To blame is the failure of hoped-for productivity gains to emerge in the UK, pricing pressures in France and weak end markets in Spain and Portugal - it has a bias towards transporting auto parts on the Iberian peninsula, where business has been far from brisk.

So where now for investors? When this column covered Salvesen earlier this week we were convinced that the good times were about to return to the company. That prediction now seems premature, although the stock is slightly higher than it was then. It is clear that Salvesen is struggling to make much progress.

The group's shares yield an attractive 5.5 per cent, but its ability to cover the dividend from earnings is beginning to look thin. There is better value elsewhere in the market.

Hutchison China MediTech

Our view: Buy

Share price: 190p (+6.5p)

Can traditional Chinese herbal medicines cure diseases such as cancer? Hutchison China MediTech (Chi-Med) believes they can. The Shanghai based group, majority owned by Hong Kong billionaire La Ka-Shing's Hutchison conglomerate, has a library of 10,000 natural substances, many of which have been used for centuries, and is scanning them for medical potential.

Yesterday Chi-Med unveiled an anti-cancer deal with German drugs giant Merck. The collaboration agreement represents a major step in validating the group's claim that traditional Chinese medicines and products have applications in both the global drugs industry and in consumer products. Although Chi-Med did not disclose any financial details yesterday, analysts expect it to deliver short-term income and in the long-term produce success-based milestone and royalty payments. The tie-up gives Merck access to Chi-Med's library of herbs and its top class and low-cost research capability.

Chi-Med has already brought two drugs into US phase II clinical studies in the oncology and auto-imune areas. It also produces and sells traditional Chinese medicines in China through various joint ventures. This gives it exposure to one of the world's fastest-growing healthcare markets.
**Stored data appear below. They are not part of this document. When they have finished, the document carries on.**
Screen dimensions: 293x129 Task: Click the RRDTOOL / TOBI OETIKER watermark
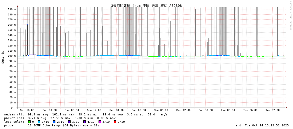click(x=290, y=16)
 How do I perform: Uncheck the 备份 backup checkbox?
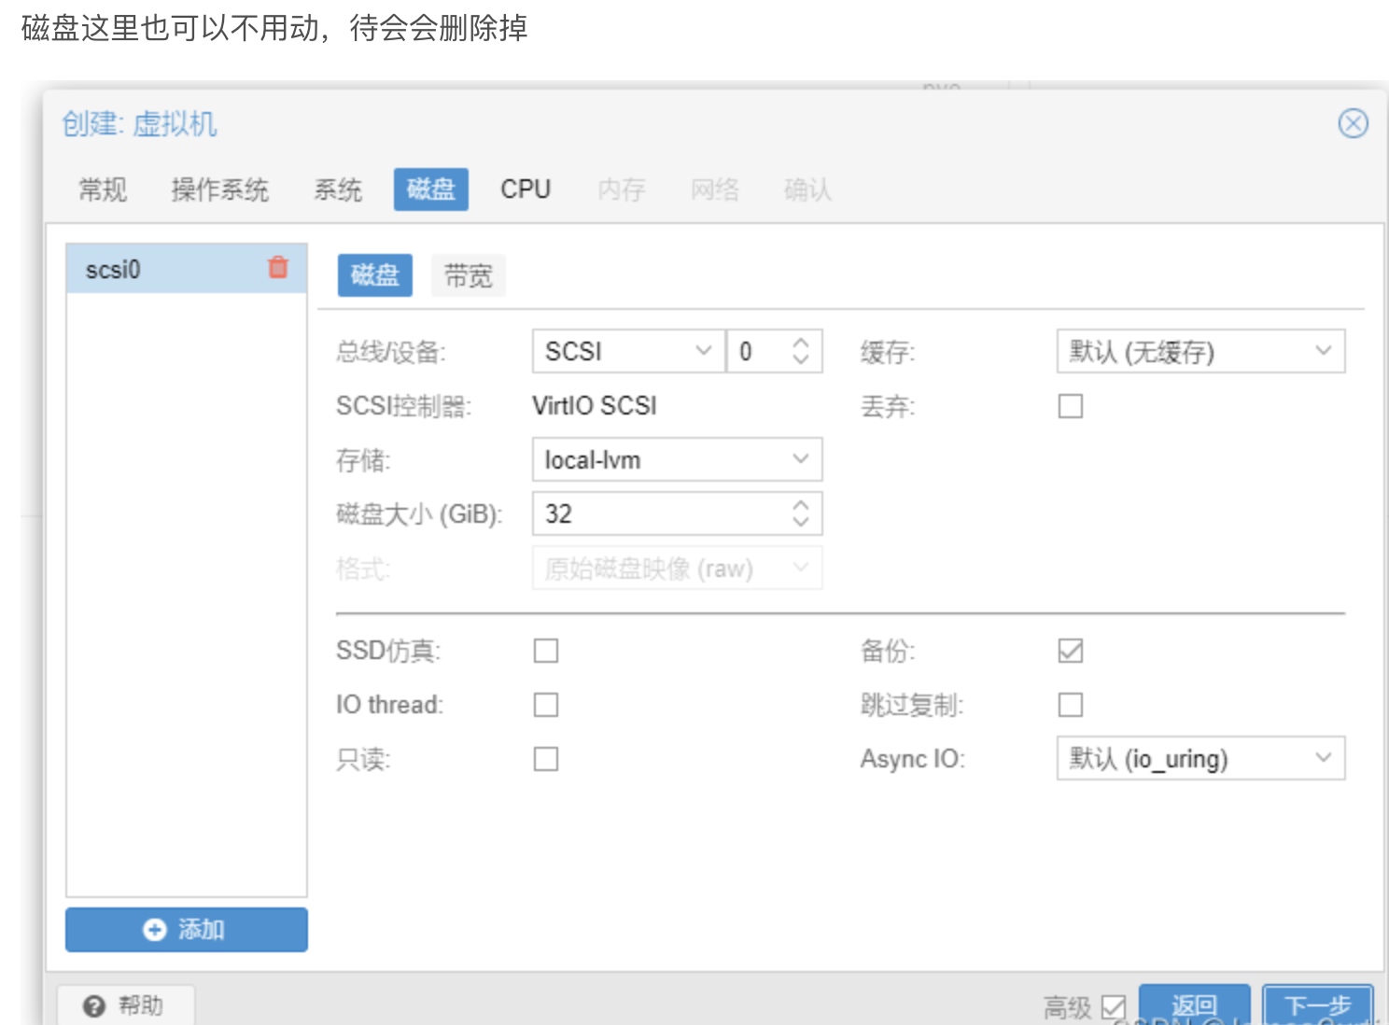click(x=1071, y=651)
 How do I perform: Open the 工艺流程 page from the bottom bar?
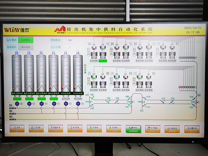pos(36,129)
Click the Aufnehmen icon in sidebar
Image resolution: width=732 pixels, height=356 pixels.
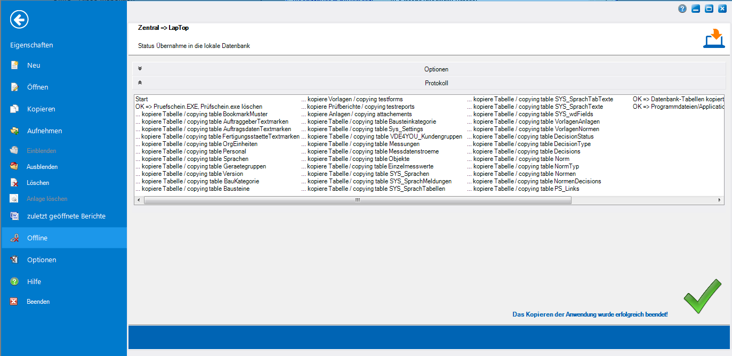[x=15, y=131]
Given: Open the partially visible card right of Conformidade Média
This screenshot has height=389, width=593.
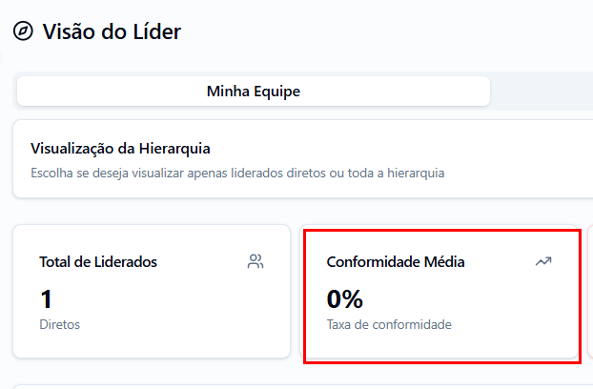Looking at the screenshot, I should (590, 291).
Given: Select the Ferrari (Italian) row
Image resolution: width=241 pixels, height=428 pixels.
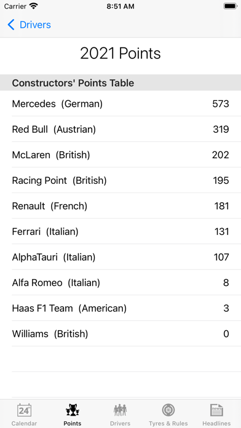Looking at the screenshot, I should (x=121, y=231).
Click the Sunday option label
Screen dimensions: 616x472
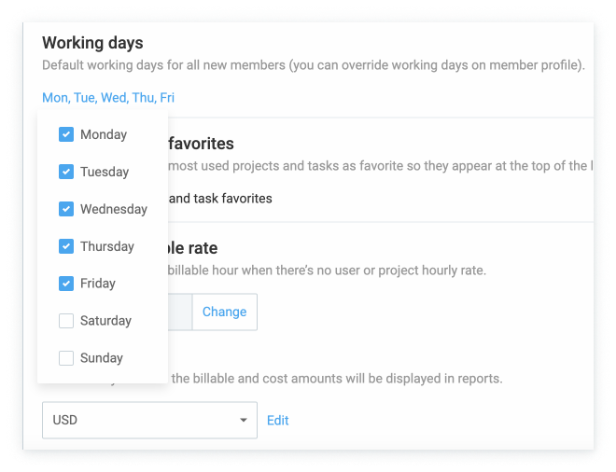(x=101, y=358)
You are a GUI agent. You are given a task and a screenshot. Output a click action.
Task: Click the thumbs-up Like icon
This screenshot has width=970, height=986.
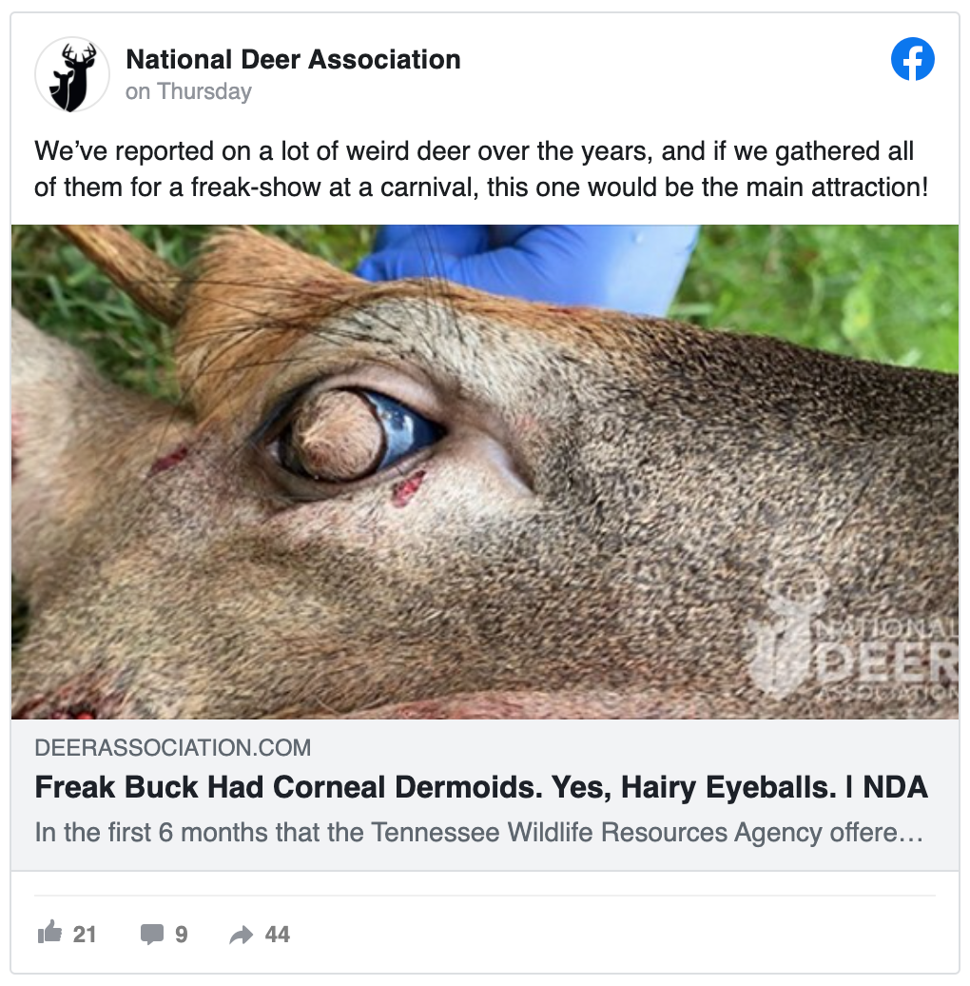click(x=49, y=933)
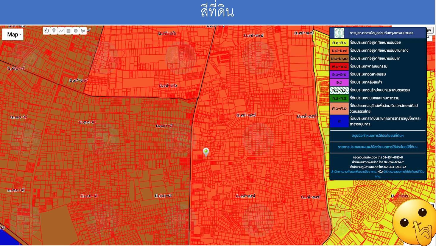Viewport: 436px width, 246px height.
Task: Click the Bangkok seal logo in legend
Action: (339, 33)
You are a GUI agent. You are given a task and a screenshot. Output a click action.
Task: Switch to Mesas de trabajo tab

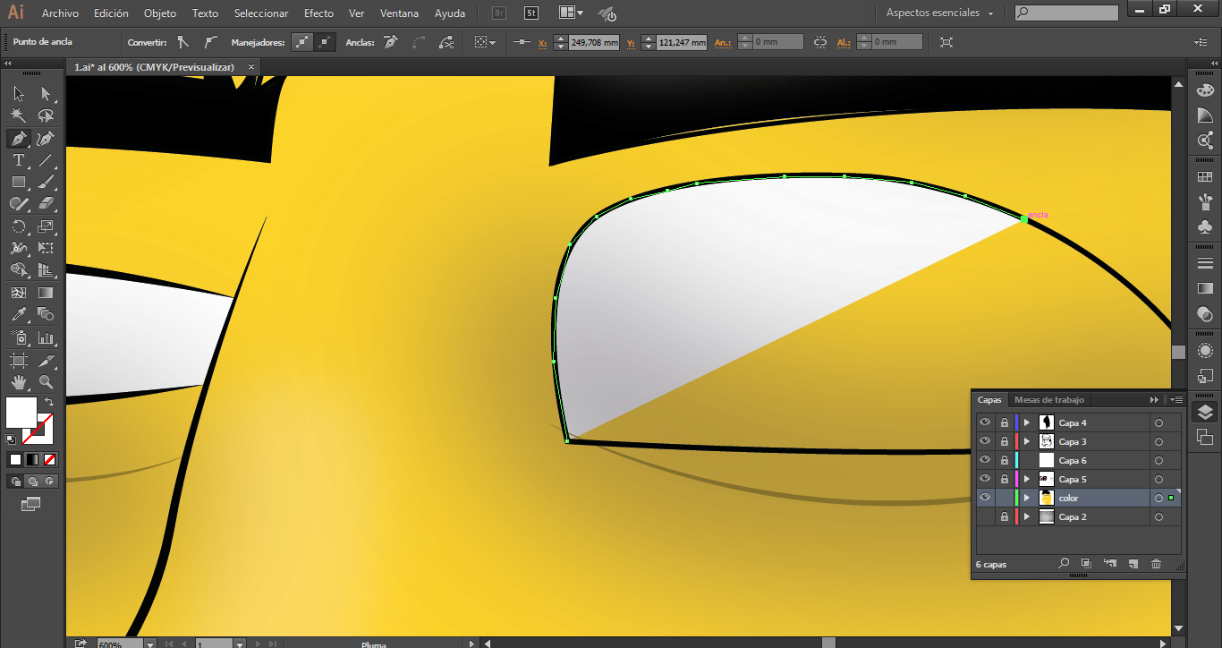1048,400
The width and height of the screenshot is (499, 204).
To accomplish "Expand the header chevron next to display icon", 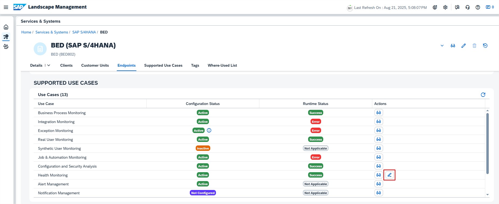I will [x=442, y=46].
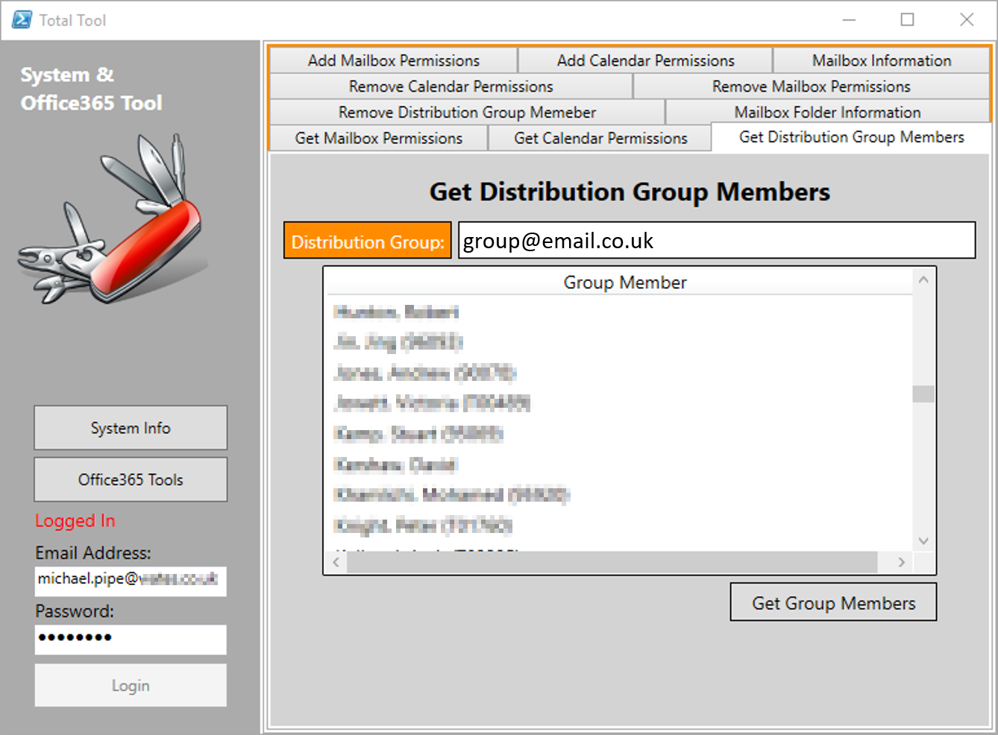Click the Distribution Group email field
This screenshot has height=735, width=998.
716,241
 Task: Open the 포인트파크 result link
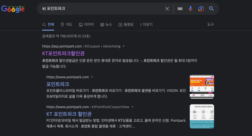click(58, 84)
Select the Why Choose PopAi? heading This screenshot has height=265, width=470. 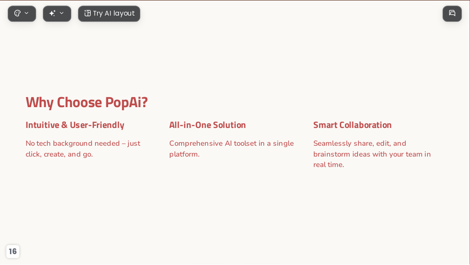pos(87,102)
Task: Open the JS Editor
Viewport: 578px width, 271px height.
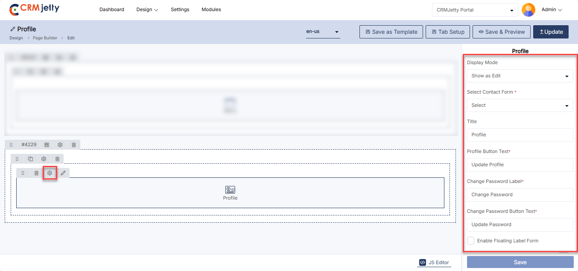Action: tap(434, 262)
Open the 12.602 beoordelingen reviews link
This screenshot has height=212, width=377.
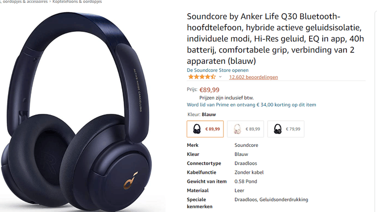[x=254, y=77]
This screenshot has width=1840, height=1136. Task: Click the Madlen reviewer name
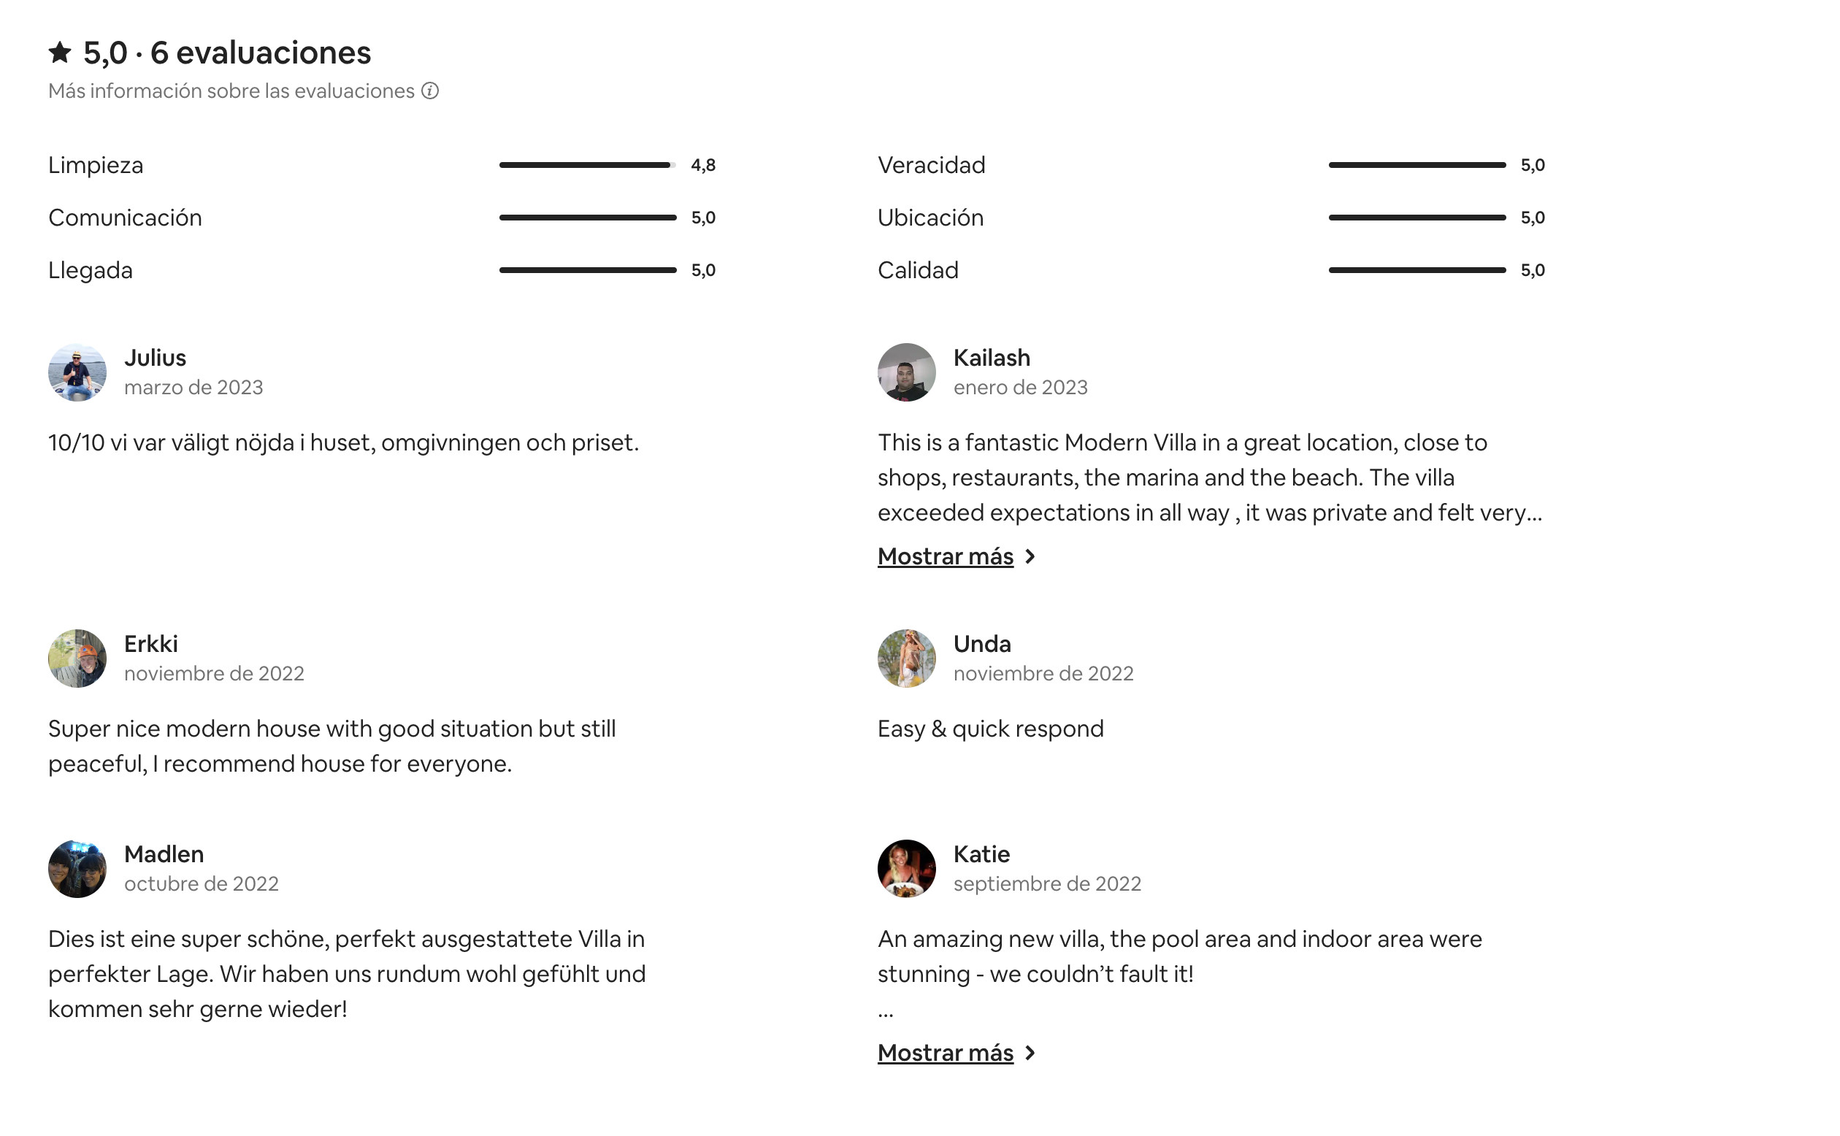164,854
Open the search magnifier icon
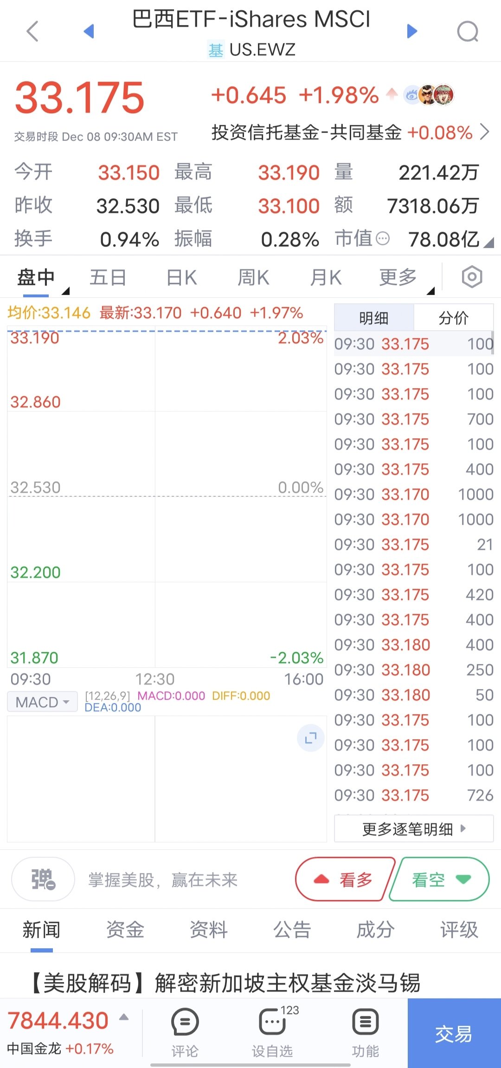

This provides Chi-Med with a revenue base tipped to hit £32m this year, helping it finance its drug development business. If Chi-Med and Merck manage to bring a cancer treatment onto Western markets it will send the AIM listed group's share price into orbit. The stock is worth tucking away.

HR Owen

Our view: Avoid

Share price: 154p (-12.5p)

Nicholas Lancaster, chief executive of HR Owen, yesterday abandoned his plans to take the luxury car dealer private. He insists that the business would be better off as a fully listed entity and now plans to make a string of acquisitions.

Mr Lancaster, who controls 19 per cent of HR Owen, thereby completed an astounding volte-face. Just two months ago he said he wanted to buy the company, which sells Rolls-Royce and Bentleys, arguing that it lacked the scale to justify a listing. Previous to this, he had spent over a year downsizing HR Owen via a series of disposals which took the number of its dealerships from 40 to 10.

Although the group will remain a publicly listed company, it is clear that Mr Lancaster will continue to run it as if it were his own private fiefdom.

Readers would do well to avoid the stock, despite its impressive 6.5 per cent dividend yield.